Average wind speeds at low latitudes on Venus Photo by: between the equator and 50 degrees north or south
Examples of cloud features identified in Venus Express images and used to monitor wind speeds. These long-term studies were based on tracking the motions of several hundred thousand cloud features, indicated here with arrows and ovals. Image via ESA.
By tracking the movements of distinct cloud features in the cloud tops some 70 kilometers (43 miles) above the planet’s surface over a period of 10 venusian years (6 Earth years), scientists have been able to monitor patterns in the long-term global wind speeds.
When Venus Express arrived at the planet in 2006, average cloud-top wind speeds between latitudes 50 degrees on either side of the equator were clocked at roughly 300 km/h. The results of two separate studies have revealed that these already remarkably rapid winds are becoming even faster, increasing to 400 km/h over the course of the mission.
“This is an enormous increase in the already high wind speeds known in the atmosphere. Such a large variation has never before been observed on Venus, and we do not yet understand why this occurred,” says Igor Khatuntsev from the Space Research Institute in Moscow and lead author of the Russian-led paper to be published in the journal Icarus.
Dr Khatuntsev’s team determined the wind speeds by measuring how cloud features in images moved between frames: over 45 000 features were painstakingly tracked by hand and more than 350 000 further features were tracked automatically using a computer programme.

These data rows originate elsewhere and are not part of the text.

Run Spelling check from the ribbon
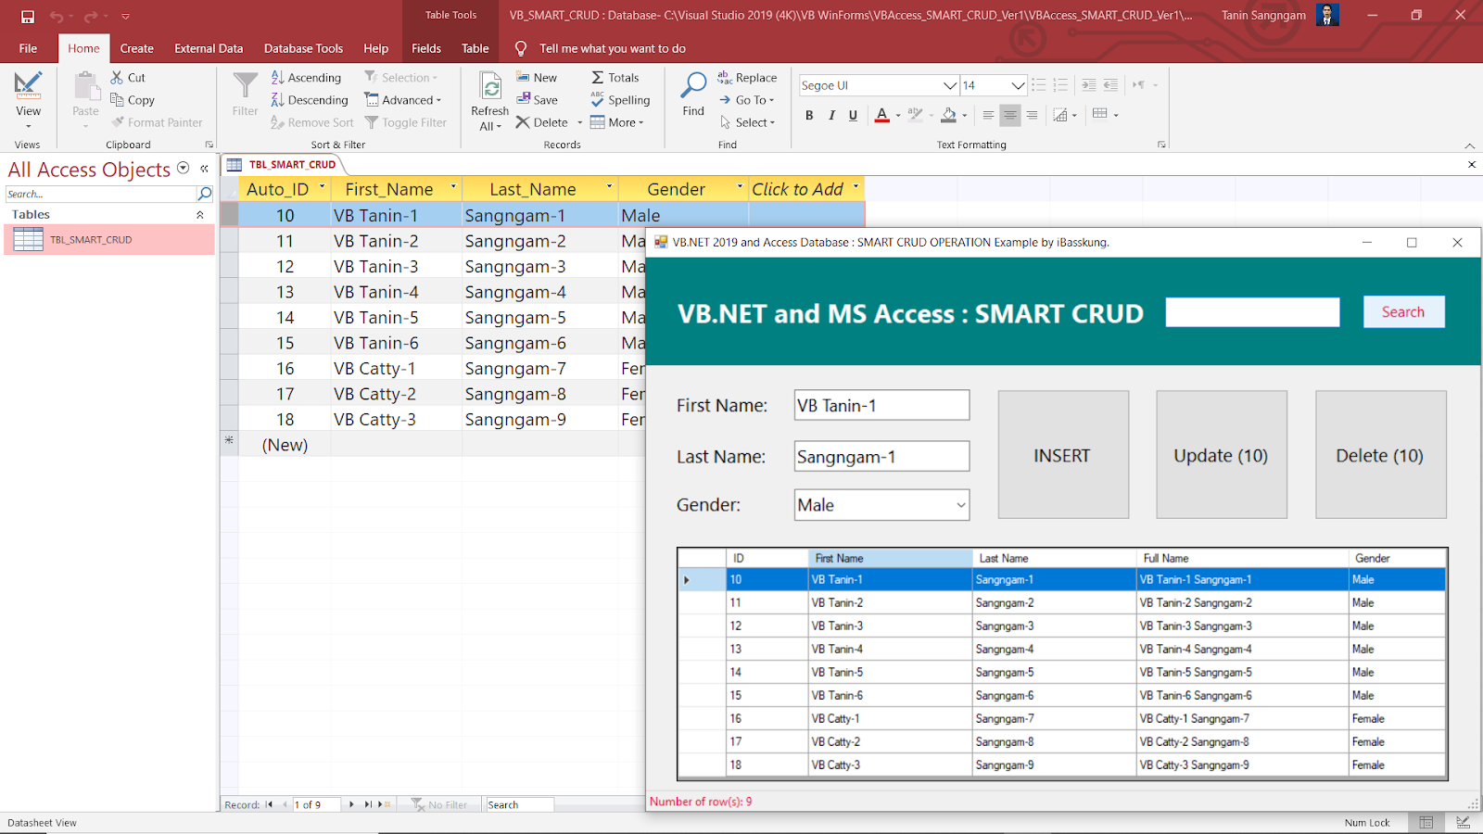Screen dimensions: 1483x834 click(598, 100)
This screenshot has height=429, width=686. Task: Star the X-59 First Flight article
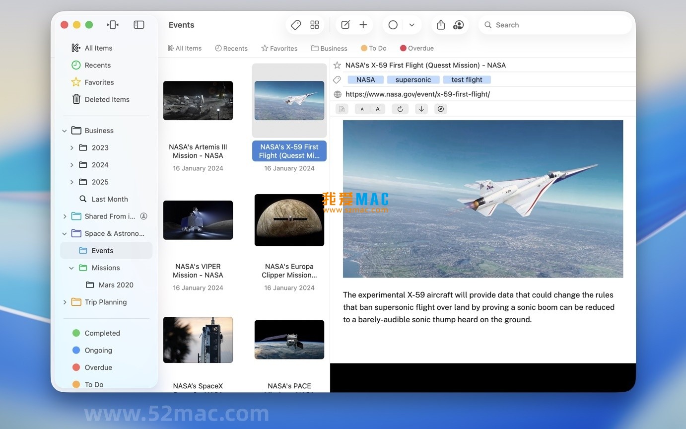[x=337, y=65]
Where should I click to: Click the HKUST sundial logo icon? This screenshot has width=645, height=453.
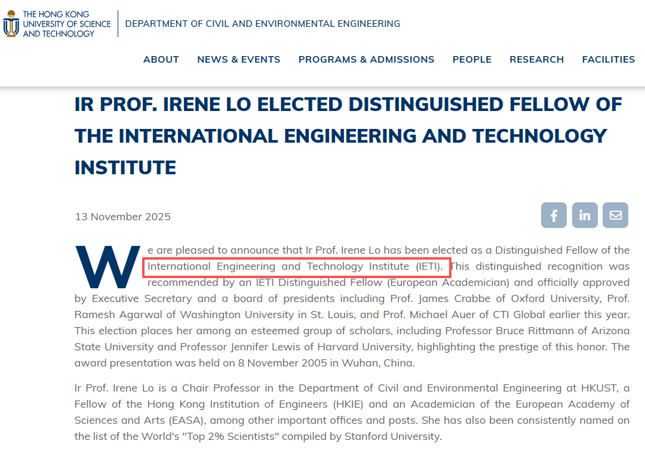pyautogui.click(x=11, y=24)
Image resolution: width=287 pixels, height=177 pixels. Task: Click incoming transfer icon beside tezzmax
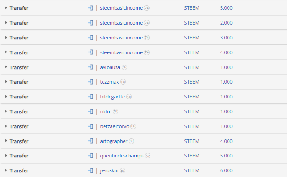[91, 82]
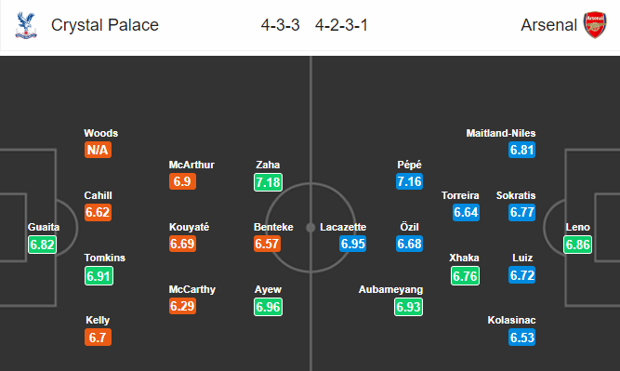Click Tomkins' 6.91 rating badge
Viewport: 620px width, 371px height.
(x=99, y=275)
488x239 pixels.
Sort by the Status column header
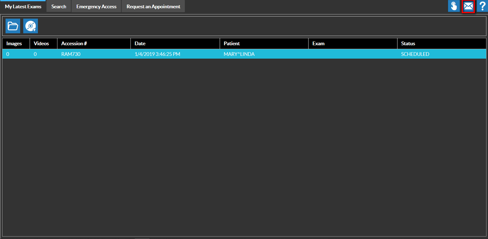point(408,44)
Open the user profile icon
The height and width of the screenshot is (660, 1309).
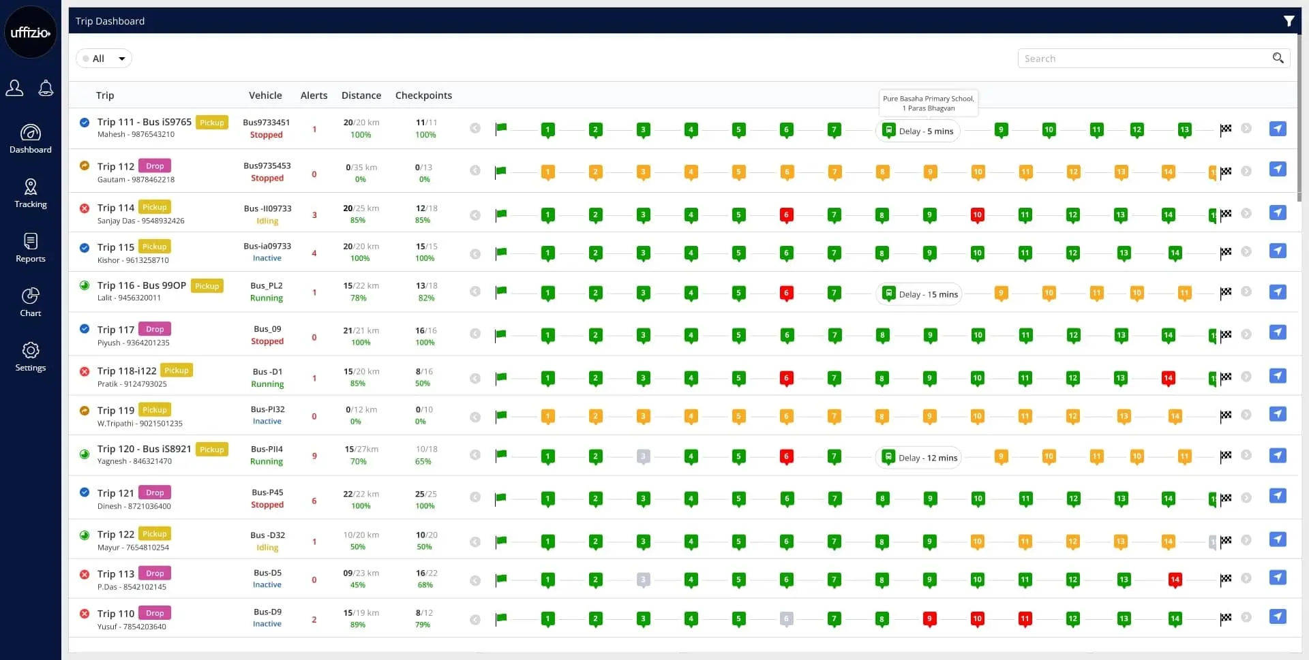pyautogui.click(x=14, y=88)
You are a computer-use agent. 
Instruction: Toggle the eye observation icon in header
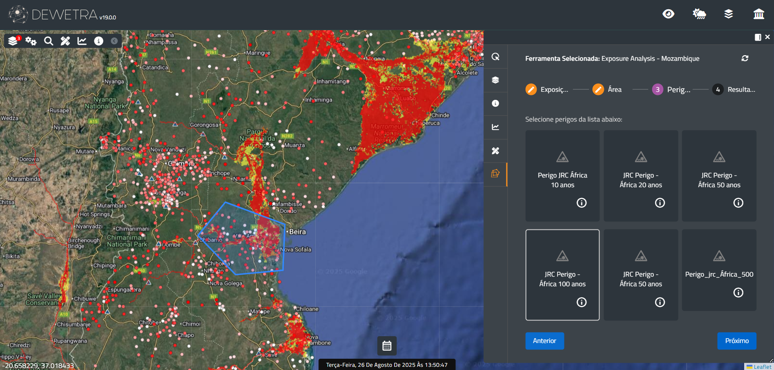click(x=668, y=14)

In a complementary study, a Japanese-led team used their own automated cloud tracking method to derive the cloud motions: their results are to be published in the Journal of Geophysical Research.
On top of this long-term increase in the average wind speed, however, both studies have also revealed regular variations linked to the local time of day and the altitude of the sun above the horizon, and to the rotation period of Venus.
One regular oscillation occurs roughly every 4.8 days near the equator and is thought to be connected to atmospheric waves at lower altitudes.
But the research also unveiled some harder-to-explain curiosities.
“Our analysis of cloud motions at low latitudes in the southern hemisphere showed that over the six years of study the velocity of the winds changed by up 70 km/h over a time scale of 255 Earth days – slightly longer than a year on Venus,” says Toru Kouyama from the Information Technology Research Institute in Ibaraki, Japan.